# Amazon Page Compromised by Anonymous



## ETExplorer

(Link removed by Administrator)


----------



## Cookiegal

What exactly are you saying? Amazon has been hacked or just your account?

Are you posting a link to a potentially malicious page?


----------



## Sims1

In all the time I have used Amazon here in the UK I have not seen that image. However you are using the US site. Good luck in reporting that to Amazon as sometimes they want to ask zillions of questions and ask for screenshots


----------



## ETExplorer

Cookiegal said:


> Amazon has been hacked or just your account?


Just that one page on amazon, not on other websites that I have an accounts with.
Amazon would have alerted me to a possible hacked account.


----------



## valis

Looks to me like the seller chose that as their icon. If you dont trust it, dont purchase it.


----------



## MisterEd51

Notice who the seller is. Is someone playing a joke?


----------



## Cookiegal

Seems very strange to say the least. I would start a chat with Amazon about it.


----------



## ETExplorer

Cookiegal said:


> Seems very strange to say the least. I would start a chat with Amazon about it.


I already reported it to amazon, so hopefully it will be dealt with.


----------



## renegade600

I would not be concerned about it unless it is appearing on other pages or there are other strange things happening to your account. . If you report it to amazon as a possible hack, you could get your account locked if cs misunderstands what you are asking. If that happens, it would mean you would lose all digital files, access to echo smart devices, gift card balances and more.


----------



## ETExplorer

renegade600 said:


> I would not be concerned about it unless it is appearing on other pages or there are other strange things happening to your account. . If you report it to amazon as a possible hack, you could get your account locked if cs misunderstands what you are asking. If that happens, it would mean you would lose all digital files, access to echo smart devices, gift card balances and more.

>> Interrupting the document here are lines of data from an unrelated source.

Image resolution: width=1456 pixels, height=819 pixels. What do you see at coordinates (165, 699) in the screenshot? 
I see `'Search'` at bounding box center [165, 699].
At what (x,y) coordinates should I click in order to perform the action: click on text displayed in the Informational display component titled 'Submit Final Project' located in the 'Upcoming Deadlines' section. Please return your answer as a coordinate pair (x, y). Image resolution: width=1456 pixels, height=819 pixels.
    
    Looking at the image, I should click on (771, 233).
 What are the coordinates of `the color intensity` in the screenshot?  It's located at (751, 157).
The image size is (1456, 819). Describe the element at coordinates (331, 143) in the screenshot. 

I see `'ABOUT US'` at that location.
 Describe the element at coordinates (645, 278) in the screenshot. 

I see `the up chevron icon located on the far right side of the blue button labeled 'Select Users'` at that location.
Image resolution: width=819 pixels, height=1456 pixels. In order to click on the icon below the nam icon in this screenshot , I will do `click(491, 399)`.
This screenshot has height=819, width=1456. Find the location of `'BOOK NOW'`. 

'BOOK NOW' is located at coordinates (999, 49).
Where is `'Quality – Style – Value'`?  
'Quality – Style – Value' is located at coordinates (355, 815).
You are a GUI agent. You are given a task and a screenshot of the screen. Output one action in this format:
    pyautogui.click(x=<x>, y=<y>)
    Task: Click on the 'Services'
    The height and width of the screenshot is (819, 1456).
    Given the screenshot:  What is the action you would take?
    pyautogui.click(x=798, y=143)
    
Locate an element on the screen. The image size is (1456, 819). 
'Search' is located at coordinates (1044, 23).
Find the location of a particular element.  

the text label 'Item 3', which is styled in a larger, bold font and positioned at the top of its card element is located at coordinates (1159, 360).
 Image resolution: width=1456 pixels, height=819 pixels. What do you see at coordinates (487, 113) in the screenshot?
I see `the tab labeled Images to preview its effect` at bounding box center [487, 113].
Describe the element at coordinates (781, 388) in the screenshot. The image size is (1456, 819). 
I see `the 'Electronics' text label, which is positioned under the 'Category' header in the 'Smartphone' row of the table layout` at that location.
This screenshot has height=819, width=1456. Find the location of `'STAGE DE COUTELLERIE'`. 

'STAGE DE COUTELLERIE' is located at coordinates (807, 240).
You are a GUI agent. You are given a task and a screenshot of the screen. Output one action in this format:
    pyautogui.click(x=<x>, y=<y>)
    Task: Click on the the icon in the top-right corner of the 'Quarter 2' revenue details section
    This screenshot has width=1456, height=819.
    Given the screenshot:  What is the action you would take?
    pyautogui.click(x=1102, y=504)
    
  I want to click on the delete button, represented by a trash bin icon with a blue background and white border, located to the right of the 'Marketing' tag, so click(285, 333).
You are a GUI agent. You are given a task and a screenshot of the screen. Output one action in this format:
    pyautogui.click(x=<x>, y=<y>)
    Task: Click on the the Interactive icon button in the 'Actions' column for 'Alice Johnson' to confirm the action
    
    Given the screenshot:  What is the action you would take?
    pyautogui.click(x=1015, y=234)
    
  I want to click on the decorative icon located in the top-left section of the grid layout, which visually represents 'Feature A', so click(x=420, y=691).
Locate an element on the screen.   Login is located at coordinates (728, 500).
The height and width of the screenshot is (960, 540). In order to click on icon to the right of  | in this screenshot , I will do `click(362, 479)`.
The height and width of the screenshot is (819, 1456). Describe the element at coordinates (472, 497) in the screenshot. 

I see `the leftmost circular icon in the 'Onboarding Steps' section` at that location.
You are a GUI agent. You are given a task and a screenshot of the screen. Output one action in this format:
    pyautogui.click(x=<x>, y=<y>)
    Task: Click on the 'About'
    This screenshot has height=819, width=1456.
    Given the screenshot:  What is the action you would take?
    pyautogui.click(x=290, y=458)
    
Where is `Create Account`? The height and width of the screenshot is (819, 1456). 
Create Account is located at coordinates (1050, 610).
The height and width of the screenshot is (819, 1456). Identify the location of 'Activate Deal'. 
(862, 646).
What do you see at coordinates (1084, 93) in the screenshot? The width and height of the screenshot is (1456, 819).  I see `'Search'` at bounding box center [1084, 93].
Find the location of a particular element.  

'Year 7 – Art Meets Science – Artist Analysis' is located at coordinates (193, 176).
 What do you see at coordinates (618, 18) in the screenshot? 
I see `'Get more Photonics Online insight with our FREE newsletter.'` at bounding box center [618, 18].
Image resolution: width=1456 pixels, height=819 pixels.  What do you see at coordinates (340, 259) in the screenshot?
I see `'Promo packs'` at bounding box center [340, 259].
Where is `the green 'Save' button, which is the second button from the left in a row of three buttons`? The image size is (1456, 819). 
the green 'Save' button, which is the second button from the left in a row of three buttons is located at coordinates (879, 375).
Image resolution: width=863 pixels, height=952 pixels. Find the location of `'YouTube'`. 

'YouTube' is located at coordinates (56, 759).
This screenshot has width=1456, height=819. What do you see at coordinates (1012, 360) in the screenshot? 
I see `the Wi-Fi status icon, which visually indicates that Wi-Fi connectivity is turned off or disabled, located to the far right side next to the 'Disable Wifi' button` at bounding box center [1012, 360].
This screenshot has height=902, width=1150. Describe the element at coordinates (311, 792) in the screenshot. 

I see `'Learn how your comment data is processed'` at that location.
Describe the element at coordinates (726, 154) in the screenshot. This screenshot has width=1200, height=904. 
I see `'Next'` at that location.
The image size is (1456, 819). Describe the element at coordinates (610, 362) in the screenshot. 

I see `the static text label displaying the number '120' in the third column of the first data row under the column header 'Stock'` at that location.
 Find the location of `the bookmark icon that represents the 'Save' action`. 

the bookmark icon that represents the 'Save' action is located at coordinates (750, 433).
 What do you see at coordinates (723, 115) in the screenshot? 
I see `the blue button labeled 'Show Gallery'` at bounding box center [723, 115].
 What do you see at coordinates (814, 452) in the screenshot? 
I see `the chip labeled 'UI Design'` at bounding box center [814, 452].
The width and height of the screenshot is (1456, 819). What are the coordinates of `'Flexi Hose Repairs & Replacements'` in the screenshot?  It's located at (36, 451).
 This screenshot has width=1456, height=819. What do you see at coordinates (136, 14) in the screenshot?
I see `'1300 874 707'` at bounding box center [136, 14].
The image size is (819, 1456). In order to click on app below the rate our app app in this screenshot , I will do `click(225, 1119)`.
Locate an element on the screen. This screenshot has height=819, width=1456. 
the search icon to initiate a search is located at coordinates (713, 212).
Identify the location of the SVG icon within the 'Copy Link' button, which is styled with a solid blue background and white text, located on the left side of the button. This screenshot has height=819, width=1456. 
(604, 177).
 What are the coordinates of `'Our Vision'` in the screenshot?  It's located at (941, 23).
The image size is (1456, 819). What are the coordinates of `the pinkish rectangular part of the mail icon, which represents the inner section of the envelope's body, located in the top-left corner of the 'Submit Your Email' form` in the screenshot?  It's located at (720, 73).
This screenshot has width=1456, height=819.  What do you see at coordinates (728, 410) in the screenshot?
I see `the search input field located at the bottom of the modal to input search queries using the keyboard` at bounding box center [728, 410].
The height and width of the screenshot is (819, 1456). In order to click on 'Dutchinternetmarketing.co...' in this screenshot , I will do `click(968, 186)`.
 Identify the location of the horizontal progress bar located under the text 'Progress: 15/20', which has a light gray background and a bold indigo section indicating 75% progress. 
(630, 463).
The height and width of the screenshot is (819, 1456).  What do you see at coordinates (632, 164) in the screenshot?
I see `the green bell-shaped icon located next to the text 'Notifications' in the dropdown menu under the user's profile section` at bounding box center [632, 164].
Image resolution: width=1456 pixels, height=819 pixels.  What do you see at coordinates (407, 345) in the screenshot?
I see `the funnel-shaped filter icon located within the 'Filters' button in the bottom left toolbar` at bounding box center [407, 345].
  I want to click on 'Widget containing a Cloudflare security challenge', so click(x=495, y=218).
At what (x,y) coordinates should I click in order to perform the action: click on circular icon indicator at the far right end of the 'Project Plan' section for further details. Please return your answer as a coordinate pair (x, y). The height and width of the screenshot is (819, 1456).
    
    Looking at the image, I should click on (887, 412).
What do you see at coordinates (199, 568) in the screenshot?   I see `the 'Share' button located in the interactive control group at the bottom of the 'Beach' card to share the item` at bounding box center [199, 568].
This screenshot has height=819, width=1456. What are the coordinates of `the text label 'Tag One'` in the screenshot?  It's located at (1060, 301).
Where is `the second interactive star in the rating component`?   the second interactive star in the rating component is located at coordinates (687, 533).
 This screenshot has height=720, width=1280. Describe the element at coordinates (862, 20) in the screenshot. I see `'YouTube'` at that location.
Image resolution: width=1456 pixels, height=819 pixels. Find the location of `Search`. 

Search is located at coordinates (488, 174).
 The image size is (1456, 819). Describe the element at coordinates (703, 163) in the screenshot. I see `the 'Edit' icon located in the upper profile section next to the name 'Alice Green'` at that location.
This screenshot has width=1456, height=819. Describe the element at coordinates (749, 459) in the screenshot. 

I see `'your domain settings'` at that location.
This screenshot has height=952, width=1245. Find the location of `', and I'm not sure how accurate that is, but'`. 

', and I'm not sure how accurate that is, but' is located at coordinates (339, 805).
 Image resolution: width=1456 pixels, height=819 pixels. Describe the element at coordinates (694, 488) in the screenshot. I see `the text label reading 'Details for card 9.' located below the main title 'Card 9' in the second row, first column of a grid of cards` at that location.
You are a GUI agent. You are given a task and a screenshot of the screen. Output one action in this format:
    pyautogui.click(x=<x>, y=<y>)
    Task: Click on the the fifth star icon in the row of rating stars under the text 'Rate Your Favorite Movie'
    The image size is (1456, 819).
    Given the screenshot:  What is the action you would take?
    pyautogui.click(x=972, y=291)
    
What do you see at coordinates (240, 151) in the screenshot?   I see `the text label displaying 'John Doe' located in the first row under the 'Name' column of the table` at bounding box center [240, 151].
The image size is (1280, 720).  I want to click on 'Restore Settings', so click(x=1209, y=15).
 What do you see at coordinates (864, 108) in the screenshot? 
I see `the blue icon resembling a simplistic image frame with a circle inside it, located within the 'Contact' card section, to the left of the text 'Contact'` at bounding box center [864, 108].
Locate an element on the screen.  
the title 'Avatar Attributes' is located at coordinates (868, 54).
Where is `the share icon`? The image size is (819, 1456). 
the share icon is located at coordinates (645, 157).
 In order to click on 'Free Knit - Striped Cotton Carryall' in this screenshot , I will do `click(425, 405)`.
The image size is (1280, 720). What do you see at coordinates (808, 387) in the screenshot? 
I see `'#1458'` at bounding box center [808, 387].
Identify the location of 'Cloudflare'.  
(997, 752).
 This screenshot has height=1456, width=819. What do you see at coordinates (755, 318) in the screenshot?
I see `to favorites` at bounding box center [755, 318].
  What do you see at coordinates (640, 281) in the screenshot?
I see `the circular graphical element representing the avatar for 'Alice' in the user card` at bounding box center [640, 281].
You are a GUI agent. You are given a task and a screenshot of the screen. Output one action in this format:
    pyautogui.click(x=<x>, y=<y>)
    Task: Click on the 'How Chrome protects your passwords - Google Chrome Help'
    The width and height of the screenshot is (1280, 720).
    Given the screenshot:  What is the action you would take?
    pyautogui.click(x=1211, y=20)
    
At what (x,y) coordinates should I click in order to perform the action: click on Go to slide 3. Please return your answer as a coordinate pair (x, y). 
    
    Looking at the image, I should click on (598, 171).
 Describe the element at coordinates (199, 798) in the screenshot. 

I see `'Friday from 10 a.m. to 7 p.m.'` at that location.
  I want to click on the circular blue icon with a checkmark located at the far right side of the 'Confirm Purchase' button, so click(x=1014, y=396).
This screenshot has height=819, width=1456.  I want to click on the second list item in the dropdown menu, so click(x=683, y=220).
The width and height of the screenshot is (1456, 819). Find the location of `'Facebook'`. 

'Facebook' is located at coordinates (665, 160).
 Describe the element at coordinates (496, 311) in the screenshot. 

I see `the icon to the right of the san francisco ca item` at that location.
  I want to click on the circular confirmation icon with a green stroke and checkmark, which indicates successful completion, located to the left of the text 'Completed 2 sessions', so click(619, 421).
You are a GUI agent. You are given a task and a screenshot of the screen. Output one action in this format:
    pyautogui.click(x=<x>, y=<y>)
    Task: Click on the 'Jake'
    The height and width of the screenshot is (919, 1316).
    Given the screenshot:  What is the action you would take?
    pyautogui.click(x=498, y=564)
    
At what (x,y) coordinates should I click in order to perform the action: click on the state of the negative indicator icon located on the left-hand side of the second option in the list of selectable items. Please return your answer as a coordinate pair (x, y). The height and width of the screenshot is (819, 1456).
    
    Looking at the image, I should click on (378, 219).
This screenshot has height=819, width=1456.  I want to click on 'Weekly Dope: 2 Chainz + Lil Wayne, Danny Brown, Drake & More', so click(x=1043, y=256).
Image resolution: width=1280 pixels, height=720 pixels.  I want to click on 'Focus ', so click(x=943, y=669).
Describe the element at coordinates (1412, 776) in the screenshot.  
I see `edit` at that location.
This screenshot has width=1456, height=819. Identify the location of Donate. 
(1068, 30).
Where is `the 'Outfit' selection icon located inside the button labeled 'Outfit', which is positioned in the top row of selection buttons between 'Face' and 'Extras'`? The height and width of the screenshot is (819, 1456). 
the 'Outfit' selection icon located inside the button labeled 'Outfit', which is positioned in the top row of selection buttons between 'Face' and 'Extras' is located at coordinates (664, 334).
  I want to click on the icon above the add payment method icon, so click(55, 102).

Not concerned, only appeared on that one page. All the other pages are fine.


----------



## Cookiegal

I think it's important to report such things. If it was your account that was hacked you wouldn't be able to change text on an Amazon page as they have done. Since it appears the page is compromised I'm going to leave the image but remove the link as a precaution.


----------



## ETExplorer

Cookiegal said:


> but remove the link as a precaution.


Okay.


----------